出力内容
6月の米雇用統計を扱った本文のうち、「2025年7月3日に発表され」で始まり「改善しているように見えます。」で終わる箇所を、一字一句変えずに出力してください。

2025年7月3日に発表された6月の米雇用統計について、メディアでは「雇用者数が予想上回り堅調」といった報道が目立ちました。しかし、数字の表面だけを見ていては、米労働市場の真の姿を見誤る可能性があります。

💡「良いニュース」として報じられることが多い雇用統計ですが、今回は特に「中身」をしっかり見る必要がありそうです。
表面的には堅調に見える6月雇用統計の数字
まず、市場で注目された主要な指標を整理してみましょう。
主要指標の結果
指標 | 結果 | 市場予想 | 前月 |
---|---|---|---|
非農業部門雇用者数 | +14.7万人 | +11.1万人 | +14.4万人 |
失業率 | 4.1% | 4.3% | 4.2% |
平均時給(前月比) | +0.2% | +0.3% | +0.4% |
労働参加率 | 62.3% | – | 62.4% |
これらの数字だけを見ると、確かに雇用者数は市場予想を上回り、失業率も改善しているように見えます。

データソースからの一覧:
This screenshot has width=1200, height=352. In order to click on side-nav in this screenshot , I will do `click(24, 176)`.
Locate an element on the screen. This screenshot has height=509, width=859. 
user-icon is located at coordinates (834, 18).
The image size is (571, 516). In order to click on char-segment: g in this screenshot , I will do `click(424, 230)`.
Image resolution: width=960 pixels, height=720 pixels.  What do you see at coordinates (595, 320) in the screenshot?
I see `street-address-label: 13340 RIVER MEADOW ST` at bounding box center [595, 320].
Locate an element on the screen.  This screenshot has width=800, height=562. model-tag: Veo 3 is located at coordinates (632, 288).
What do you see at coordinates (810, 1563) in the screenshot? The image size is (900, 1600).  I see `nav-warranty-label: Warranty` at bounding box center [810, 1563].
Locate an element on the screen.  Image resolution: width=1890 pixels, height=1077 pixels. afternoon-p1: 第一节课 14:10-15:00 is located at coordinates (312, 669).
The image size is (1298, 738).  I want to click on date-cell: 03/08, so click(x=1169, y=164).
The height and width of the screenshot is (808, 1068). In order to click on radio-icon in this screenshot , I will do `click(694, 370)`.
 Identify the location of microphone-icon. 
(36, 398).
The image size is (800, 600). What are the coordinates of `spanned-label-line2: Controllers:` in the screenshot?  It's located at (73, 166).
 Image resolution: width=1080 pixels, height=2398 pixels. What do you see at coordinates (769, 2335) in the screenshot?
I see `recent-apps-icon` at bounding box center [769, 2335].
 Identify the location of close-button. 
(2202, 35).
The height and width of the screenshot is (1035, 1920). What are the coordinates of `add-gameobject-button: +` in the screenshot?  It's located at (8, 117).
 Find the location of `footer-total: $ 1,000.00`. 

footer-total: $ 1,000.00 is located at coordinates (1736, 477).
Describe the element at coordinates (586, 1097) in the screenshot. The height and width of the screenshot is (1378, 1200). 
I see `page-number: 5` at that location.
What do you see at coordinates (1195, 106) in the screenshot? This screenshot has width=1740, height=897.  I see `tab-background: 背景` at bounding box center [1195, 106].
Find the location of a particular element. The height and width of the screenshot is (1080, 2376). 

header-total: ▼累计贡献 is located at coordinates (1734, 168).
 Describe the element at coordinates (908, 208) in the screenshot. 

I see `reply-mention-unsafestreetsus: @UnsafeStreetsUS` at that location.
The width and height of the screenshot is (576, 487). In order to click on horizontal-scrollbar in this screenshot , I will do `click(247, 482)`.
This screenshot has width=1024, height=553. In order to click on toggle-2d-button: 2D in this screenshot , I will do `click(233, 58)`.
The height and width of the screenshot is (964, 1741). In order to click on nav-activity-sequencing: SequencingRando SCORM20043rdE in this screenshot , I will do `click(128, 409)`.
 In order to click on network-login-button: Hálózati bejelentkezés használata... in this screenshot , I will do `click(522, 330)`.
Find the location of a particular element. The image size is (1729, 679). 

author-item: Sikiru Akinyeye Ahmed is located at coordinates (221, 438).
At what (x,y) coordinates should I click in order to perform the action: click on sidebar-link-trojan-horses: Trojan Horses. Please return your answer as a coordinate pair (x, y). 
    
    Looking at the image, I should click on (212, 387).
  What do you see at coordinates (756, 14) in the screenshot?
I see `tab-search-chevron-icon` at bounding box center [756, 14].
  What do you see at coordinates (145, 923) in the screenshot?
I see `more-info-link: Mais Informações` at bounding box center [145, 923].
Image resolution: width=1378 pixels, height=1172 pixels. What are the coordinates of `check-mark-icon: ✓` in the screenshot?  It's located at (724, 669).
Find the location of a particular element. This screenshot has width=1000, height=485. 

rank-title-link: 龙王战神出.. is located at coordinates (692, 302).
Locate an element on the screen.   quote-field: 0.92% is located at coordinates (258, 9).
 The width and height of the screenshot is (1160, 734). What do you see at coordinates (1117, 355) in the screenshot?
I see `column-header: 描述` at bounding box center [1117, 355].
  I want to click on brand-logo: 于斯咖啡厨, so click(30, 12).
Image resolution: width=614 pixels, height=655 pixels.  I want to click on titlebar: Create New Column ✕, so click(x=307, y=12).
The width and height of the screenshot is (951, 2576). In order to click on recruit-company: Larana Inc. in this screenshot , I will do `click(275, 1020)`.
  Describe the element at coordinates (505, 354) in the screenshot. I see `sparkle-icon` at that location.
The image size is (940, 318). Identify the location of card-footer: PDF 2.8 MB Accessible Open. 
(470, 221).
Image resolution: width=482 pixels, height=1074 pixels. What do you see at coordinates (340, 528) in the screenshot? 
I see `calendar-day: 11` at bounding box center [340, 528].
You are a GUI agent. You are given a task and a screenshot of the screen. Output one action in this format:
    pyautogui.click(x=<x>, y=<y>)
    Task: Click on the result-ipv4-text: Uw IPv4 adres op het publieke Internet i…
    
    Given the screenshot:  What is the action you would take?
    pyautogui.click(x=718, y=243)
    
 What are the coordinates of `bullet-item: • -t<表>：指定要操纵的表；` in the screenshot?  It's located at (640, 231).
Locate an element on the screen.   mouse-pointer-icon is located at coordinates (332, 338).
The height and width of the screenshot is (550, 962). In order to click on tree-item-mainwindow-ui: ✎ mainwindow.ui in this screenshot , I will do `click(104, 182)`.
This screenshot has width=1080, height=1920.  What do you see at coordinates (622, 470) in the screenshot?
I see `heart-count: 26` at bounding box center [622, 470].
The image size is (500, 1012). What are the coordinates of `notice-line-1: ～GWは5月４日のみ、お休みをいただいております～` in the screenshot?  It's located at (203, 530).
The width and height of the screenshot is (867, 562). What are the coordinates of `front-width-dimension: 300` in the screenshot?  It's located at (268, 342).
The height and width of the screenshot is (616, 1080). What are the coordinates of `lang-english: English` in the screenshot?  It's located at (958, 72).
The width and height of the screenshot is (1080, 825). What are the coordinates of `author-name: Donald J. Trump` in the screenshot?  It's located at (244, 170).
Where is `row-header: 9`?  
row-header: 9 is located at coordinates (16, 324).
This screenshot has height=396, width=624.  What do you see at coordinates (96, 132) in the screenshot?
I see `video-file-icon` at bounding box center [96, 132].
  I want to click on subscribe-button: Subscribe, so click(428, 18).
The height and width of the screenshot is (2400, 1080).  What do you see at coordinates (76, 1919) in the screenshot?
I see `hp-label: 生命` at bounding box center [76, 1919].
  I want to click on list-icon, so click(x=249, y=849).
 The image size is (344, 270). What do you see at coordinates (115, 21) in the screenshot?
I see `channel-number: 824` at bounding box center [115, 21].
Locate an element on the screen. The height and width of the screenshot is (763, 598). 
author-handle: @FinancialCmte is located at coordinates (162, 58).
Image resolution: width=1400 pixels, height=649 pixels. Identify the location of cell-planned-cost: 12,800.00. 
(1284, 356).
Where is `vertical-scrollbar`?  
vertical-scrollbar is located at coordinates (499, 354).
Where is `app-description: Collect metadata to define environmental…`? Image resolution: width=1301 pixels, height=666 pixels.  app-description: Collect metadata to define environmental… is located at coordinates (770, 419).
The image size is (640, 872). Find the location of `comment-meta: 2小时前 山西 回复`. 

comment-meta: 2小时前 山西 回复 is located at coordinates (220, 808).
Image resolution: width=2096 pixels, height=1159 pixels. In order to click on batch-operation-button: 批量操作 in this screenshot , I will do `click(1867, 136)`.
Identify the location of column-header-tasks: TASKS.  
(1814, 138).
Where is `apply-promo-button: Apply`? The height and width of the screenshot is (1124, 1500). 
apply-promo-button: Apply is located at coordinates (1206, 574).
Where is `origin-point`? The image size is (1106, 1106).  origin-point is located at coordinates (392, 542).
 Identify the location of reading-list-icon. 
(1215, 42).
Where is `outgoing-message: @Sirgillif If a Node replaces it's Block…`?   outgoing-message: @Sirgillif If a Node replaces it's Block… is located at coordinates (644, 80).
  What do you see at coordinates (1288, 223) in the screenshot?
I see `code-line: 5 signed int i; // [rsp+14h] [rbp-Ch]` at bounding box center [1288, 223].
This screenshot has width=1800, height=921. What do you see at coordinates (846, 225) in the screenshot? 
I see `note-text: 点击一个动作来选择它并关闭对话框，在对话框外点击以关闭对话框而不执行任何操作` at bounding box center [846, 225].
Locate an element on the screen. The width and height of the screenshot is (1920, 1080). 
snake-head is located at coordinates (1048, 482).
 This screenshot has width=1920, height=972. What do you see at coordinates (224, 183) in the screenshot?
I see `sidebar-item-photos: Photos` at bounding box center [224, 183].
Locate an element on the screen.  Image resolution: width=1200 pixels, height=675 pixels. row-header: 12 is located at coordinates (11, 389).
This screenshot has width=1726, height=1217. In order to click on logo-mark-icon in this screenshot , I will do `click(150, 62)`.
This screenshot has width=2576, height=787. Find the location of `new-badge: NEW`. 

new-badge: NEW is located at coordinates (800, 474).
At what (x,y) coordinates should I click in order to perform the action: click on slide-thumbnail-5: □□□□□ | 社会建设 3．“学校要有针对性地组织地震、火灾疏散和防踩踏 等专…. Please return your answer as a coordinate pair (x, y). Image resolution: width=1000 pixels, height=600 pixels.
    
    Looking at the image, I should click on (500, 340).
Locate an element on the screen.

解答
2025年7月3日に発表された6月の米雇用統計について、メディアでは「雇用者数が予想上回り堅調」といった報道が目立ちました。しかし、数字の表面だけを見ていては、米労働市場の真の姿を見誤る可能性があります。

💡「良いニュース」として報じられることが多い雇用統計ですが、今回は特に「中身」をしっかり見る必要がありそうです。
表面的には堅調に見える6月雇用統計の数字
まず、市場で注目された主要な指標を整理してみましょう。
主要指標の結果
指標 | 結果 | 市場予想 | 前月 |
---|---|---|---|
非農業部門雇用者数 | +14.7万人 | +11.1万人 | +14.4万人 |
失業率 | 4.1% | 4.3% | 4.2% |
平均時給(前月比) | +0.2% | +0.3% | +0.4% |
労働参加率 | 62.3% | – | 62.4% |
これらの数字だけを見ると、確かに雇用者数は市場予想を上回り、失業率も改善しているように見えます。